▶ _Task to carry out_
An identical copy of the listing below is all the answer should contain.

--

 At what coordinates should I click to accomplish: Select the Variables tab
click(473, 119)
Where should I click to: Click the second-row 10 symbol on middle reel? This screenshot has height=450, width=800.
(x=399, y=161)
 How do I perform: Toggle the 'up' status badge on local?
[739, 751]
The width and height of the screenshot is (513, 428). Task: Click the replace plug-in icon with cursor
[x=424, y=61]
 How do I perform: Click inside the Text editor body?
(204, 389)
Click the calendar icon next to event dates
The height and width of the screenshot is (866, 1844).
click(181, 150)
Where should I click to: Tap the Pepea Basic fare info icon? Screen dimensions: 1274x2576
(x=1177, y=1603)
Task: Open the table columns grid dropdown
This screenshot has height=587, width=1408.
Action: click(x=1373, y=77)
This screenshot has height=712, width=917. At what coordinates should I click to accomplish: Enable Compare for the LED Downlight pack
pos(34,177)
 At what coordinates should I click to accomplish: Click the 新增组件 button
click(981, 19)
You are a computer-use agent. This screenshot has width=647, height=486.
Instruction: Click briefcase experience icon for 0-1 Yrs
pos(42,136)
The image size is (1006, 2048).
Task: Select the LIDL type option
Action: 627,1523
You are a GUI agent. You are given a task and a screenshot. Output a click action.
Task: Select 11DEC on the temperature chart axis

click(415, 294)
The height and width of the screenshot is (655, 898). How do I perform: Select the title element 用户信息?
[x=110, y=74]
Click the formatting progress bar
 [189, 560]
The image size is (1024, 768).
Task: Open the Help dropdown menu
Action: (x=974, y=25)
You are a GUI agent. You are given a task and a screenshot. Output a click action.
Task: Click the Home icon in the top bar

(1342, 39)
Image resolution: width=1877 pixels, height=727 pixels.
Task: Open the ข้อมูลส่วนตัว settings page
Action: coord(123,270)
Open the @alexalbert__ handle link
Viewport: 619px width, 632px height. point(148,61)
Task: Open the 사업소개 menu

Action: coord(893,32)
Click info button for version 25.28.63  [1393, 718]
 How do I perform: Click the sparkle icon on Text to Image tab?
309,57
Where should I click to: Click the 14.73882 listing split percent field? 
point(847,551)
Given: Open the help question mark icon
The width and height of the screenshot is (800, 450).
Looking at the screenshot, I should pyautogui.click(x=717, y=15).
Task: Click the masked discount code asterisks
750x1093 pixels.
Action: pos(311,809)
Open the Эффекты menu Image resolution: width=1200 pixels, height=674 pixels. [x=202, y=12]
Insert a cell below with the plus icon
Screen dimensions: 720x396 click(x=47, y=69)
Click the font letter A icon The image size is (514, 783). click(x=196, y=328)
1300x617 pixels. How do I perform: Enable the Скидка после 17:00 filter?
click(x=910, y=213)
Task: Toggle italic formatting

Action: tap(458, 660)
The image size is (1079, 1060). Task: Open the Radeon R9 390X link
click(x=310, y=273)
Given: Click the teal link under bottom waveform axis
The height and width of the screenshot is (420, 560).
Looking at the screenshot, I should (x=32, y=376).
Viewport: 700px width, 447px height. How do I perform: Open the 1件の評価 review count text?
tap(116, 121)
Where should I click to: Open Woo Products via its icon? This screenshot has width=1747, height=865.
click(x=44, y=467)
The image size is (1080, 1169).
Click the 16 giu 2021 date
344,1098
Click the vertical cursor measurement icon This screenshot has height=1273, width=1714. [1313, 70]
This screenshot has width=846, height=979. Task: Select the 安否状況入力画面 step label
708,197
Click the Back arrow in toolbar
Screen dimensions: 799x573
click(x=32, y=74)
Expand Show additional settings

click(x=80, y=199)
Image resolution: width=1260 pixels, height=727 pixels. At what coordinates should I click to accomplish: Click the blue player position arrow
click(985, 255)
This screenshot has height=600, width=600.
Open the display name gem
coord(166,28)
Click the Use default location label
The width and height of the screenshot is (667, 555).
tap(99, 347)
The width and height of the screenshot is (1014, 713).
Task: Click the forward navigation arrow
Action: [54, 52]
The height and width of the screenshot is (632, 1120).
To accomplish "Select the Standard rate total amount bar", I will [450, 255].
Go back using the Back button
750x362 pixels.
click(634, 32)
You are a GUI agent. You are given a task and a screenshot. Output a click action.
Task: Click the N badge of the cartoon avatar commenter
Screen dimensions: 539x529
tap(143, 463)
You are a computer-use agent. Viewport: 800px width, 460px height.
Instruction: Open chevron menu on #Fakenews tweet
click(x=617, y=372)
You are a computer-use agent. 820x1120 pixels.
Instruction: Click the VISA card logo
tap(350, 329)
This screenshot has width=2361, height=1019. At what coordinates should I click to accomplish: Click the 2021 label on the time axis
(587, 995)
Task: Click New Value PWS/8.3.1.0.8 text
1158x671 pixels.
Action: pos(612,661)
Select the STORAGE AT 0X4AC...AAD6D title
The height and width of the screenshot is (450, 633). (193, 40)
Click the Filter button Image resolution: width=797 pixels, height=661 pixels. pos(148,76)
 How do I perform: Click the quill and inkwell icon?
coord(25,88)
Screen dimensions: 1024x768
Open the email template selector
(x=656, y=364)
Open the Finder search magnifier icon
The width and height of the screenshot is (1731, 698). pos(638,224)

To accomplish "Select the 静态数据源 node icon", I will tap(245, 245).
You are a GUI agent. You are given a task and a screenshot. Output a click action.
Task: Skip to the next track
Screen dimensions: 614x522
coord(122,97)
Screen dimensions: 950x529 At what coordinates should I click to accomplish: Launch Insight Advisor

--

▶ _Task solution_
 At what coordinates should I click to accomplish: Select the Variables tab
click(473, 119)
Where should I click to: Click the second-row 10 symbol on middle reel? This screenshot has height=450, width=800.
(x=399, y=161)
 How do I perform: Toggle the 'up' status badge on local?
[739, 751]
The width and height of the screenshot is (513, 428). Task: Click the replace plug-in icon with cursor
[x=424, y=61]
 How do I perform: Click inside the Text editor body?
(204, 389)
Click the calendar icon next to event dates
The height and width of the screenshot is (866, 1844).
click(181, 150)
Where should I click to: Tap the Pepea Basic fare info icon? Screen dimensions: 1274x2576
(x=1177, y=1603)
Task: Open the table columns grid dropdown
This screenshot has height=587, width=1408.
Action: click(x=1373, y=77)
This screenshot has height=712, width=917. At what coordinates should I click to accomplish: Enable Compare for the LED Downlight pack
pos(34,177)
 At what coordinates should I click to accomplish: Click the 新增组件 button
click(981, 19)
You are a computer-use agent. This screenshot has width=647, height=486.
Instruction: Click briefcase experience icon for 0-1 Yrs
pos(42,136)
The image size is (1006, 2048).
Task: Select the LIDL type option
Action: 627,1523
You are a GUI agent. You are given a task and a screenshot. Output a click action.
Task: Select 11DEC on the temperature chart axis

click(415, 294)
The height and width of the screenshot is (655, 898). How do I perform: Select the title element 用户信息?
[x=110, y=74]
Click the formatting progress bar
 [189, 560]
The image size is (1024, 768).
Task: Open the Help dropdown menu
Action: (x=974, y=25)
You are a GUI agent. You are given a task and a screenshot. Output a click action.
Task: Click the Home icon in the top bar

(1342, 39)
Image resolution: width=1877 pixels, height=727 pixels.
Task: Open the ข้อมูลส่วนตัว settings page
Action: coord(123,270)
Open the @alexalbert__ handle link
Viewport: 619px width, 632px height. point(148,61)
Task: Open the 사업소개 menu

Action: coord(893,32)
Click info button for version 25.28.63  [1393, 718]
 How do I perform: Click the sparkle icon on Text to Image tab?
309,57
Where should I click to: Click the 14.73882 listing split percent field? 
point(847,551)
Given: Open the help question mark icon
The width and height of the screenshot is (800, 450).
Looking at the screenshot, I should pyautogui.click(x=717, y=15).
Task: Click the masked discount code asterisks
750x1093 pixels.
Action: pos(311,809)
Open the Эффекты menu Image resolution: width=1200 pixels, height=674 pixels. [x=202, y=12]
Insert a cell below with the plus icon
Screen dimensions: 720x396 click(x=47, y=69)
Click the font letter A icon The image size is (514, 783). click(x=196, y=328)
1300x617 pixels. How do I perform: Enable the Скидка после 17:00 filter?
click(x=910, y=213)
Task: Toggle italic formatting

Action: tap(458, 660)
The image size is (1079, 1060). Task: Open the Radeon R9 390X link
click(x=310, y=273)
Given: Click the teal link under bottom waveform axis
The height and width of the screenshot is (420, 560).
Looking at the screenshot, I should (x=32, y=376).
Viewport: 700px width, 447px height. How do I perform: Open the 1件の評価 review count text?
tap(116, 121)
Where should I click to: Open Woo Products via its icon? This screenshot has width=1747, height=865.
click(x=44, y=467)
The image size is (1080, 1169).
Click the 16 giu 2021 date
344,1098
Click the vertical cursor measurement icon This screenshot has height=1273, width=1714. [1313, 70]
This screenshot has width=846, height=979. Task: Select the 安否状況入力画面 step label
708,197
Click the Back arrow in toolbar
Screen dimensions: 799x573
click(x=32, y=74)
Expand Show additional settings

click(x=80, y=199)
Image resolution: width=1260 pixels, height=727 pixels. At what coordinates should I click to accomplish: Click the blue player position arrow
click(985, 255)
This screenshot has height=600, width=600.
Open the display name gem
coord(166,28)
Click the Use default location label
The width and height of the screenshot is (667, 555).
tap(99, 347)
The width and height of the screenshot is (1014, 713).
Task: Click the forward navigation arrow
Action: [54, 52]
The height and width of the screenshot is (632, 1120).
To accomplish "Select the Standard rate total amount bar", I will [450, 255].
Go back using the Back button
750x362 pixels.
click(634, 32)
You are a GUI agent. You are given a task and a screenshot. Output a click action.
Task: Click the N badge of the cartoon avatar commenter
Screen dimensions: 539x529
tap(143, 463)
You are a computer-use agent. Viewport: 800px width, 460px height.
Instruction: Open chevron menu on #Fakenews tweet
click(x=617, y=372)
You are a computer-use agent. 820x1120 pixels.
Instruction: Click the VISA card logo
tap(350, 329)
This screenshot has width=2361, height=1019. At what coordinates should I click to accomplish: Click the 2021 label on the time axis
(587, 995)
Task: Click New Value PWS/8.3.1.0.8 text
1158x671 pixels.
Action: pos(612,661)
Select the STORAGE AT 0X4AC...AAD6D title
The height and width of the screenshot is (450, 633). (193, 40)
Click the Filter button Image resolution: width=797 pixels, height=661 pixels. pos(148,76)
 How do I perform: Click the quill and inkwell icon?
coord(25,88)
Screen dimensions: 1024x768
Open the email template selector
(x=656, y=364)
Open the Finder search magnifier icon
The width and height of the screenshot is (1731, 698). pos(638,224)

To accomplish "Select the 静态数据源 node icon", I will tap(245, 245).
You are a GUI agent. You are given a task and a screenshot. Output a click action.
Task: Skip to the next track
Screen dimensions: 614x522
coord(122,97)
Screen dimensions: 950x529 At what coordinates should I click to accomplish: Launch Insight Advisor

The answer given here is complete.